[I18n-sig] Re:Strawman Proposal: Encoding Declaration V2

Paul Prescod paulp@ActiveState.com
Sat, 10 Feb 2001 23:05:03 -0800


Frank Chen wrote:
> 
> ...
> 
> So, if one day I declare Big5 as the encoding, I cannot use any ASCII
> character in my Python script?
> Does it mean this?
> if I set a = "characters='abc'", in the future it doesn't work? I need to
> use Big5 characters
> as identifiers and also the contents of strings when encoding declaraction
> is set to Big5?

I'm pretty sure that ASCII characters are Big5 characters and they are
encoded in the same way as in pure ASCII. So yes, you can continue to
use ASCII characters in Big5-encoded scripts.

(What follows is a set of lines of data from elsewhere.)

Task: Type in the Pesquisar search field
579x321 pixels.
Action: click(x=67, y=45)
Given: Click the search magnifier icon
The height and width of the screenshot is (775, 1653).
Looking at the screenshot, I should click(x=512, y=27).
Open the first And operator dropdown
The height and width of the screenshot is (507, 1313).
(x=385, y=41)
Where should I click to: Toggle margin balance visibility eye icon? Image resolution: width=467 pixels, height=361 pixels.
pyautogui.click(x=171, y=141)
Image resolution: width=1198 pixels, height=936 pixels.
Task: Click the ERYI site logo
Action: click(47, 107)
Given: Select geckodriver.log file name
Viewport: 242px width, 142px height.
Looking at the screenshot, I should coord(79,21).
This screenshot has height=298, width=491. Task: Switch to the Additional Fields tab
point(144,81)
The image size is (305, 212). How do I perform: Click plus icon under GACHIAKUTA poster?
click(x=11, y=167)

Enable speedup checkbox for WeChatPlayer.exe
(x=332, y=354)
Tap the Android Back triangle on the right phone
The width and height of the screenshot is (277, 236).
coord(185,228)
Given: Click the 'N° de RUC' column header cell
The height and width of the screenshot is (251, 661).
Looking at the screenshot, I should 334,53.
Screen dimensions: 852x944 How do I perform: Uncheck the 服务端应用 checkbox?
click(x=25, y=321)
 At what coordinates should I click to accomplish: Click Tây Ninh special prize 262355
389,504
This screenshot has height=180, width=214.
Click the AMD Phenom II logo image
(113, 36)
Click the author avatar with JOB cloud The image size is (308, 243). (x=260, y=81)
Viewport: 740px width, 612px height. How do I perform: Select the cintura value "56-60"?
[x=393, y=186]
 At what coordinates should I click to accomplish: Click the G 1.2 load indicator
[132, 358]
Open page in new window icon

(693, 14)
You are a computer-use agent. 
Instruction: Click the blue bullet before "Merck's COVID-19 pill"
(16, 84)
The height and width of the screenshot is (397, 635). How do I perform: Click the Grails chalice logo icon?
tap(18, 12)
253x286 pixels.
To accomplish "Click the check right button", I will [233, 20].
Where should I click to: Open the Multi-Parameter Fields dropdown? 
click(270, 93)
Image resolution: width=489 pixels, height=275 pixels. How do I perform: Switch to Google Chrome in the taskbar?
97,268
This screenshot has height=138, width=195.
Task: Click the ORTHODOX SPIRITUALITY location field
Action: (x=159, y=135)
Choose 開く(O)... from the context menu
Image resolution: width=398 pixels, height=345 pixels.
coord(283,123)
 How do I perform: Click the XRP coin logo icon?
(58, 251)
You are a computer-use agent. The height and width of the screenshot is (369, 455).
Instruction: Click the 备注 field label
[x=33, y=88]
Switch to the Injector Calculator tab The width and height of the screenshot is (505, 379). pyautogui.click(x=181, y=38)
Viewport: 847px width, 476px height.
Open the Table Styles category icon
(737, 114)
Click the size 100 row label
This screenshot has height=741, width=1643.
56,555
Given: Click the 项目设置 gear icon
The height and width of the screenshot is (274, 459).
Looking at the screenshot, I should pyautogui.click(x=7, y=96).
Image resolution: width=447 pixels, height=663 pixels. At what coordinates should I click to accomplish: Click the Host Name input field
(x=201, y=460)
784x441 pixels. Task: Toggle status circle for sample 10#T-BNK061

The current proposal only has any "effect" on Unicode literals anyhow.
The only danger is that just as today you must not use a Big5 character
with a second byte that would confuse an ASCII-based parser. The second
byte must never equate to ASCII "\" or '"'. I presume you are already
careful about that.

> ...
>
> Like a preprocessor, to convert local encoding characters into Unicode
> first?
> And then feed it to the compiler?

*Conceptually* this is how I think of it. That *could* one day allow
identifiers to be in any language. It also means that we could one day
get rid of the silly restrictions on the second byte of two-byte
characters.

Others think of it as just a post-parse transformation on ONLY Unicode
(u"") literals. Until the issue of non-ASCII identifiers comes up, there
is no practical difference. So you can think of it either way.

The first implementation will likely be a post-parse transformation
because it is easier to implement in a non-Unicode parser.